コンパイルエラー:ByRef 引数の型が一致しません。
このコードのエラーの原因は、2つあります。 一つ目は、
Dim a, b As Double ×
これでは、変数 a の型名を省略されたためにVariant型になってしまいます。
本来なら以下のように宣言します。
Dim a As Double, b As Double 〇
そして二つ目がエラーを引き起こした原因です。
sample関数の引数が Double型なのにVariant型を渡しています。
上記のような「引数の型が一致しません。」というエラーは、同じ数値型でも Double型なのに Long型を渡してしまったようなケースでも発生します。
以下の例では3つともエラーとなります。
Sub testCode2()
Dim s As String
s = "1.12"
sample s
Dim l As Long
l = 10
sample l
Dim v As Variant
v = 10.1
sample v
End Sub
エラーを解消するためには、Double型に変換してから引数を渡せばOKです。
Double型に変換するためには、Val関数や、CDbl関数を使います。
Val関数では、変換した数値に応じた型に変換してくれるので便利です。
Sub testCode2()
Dim s As String
s = "1.12"
sample Val(s)
Dim l As Long
l = 10
sample CDbl(l)
Dim v As Variant
v = 10.1
sample Val(v)
End Sub
変数型を限定すれば、エラーが出る事でミスを見つけやすくなります。必要のない時には用途に応じた変数型を指定するようにして、Variant型は極力使わないようにした方が良いでしょう。
Variant型を使った方が良いケース
場合によってはVariant型の方が良いケースがあります。主な例を2つ挙げます。
For Each In を使用する場合
For Each In はリストや配列から1つづつ要素を取り出す処理です。
要素を取り出すための変数は、Variant型か、オブジェクト型を使用する仕様となっています。
Sub UseVariant1()
'範囲内の文字数をカウントする
Dim v As Variant
Dim cnt As Long
cnt = 0
For Each v In Range("A1:A10")
cnt = cnt + Len(v.Text)
Next v
Debug.Print cnt
End Sub
Split関数を使用する場合
Split関数は、文字列を区切り文字で分けて配列を返しますが、配列の要素数は予めわからなかったり、失敗するケースもあります。
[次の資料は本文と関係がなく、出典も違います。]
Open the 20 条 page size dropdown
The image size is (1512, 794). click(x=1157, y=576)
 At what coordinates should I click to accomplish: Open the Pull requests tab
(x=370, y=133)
このような時でもVariant型なら柔軟に受け入れてくれます。
Sub UseVariant2()
'セル内の値を区切り文字列で配列に格納する
Dim i As Long
Dim arr As Variant
arr = Split(Range("B2"), ",")
For i = LBound(arr) To UBound(arr)
Debug.Print "arr(" & i & ") = " & arr(i)
Next i
End Sub
2つのケースを紹介しましたが、Variant型を使用するケースは定番的な使い方をします。主にオブジェクトを扱ったり、動的な配列などを扱う時に利用します。
まとめ
Variant型を使用しない方が良いケースと、使用した方が良いケースを見てきました。
区別するには以下の点に注目しましょう。
・変数の宣言で型名を省略した場合は、Variant型になる。
・基本的には変数型を用途に合わせて宣言する。
・For Each In や Split などVariant型を使用すべき時に利用するようにする。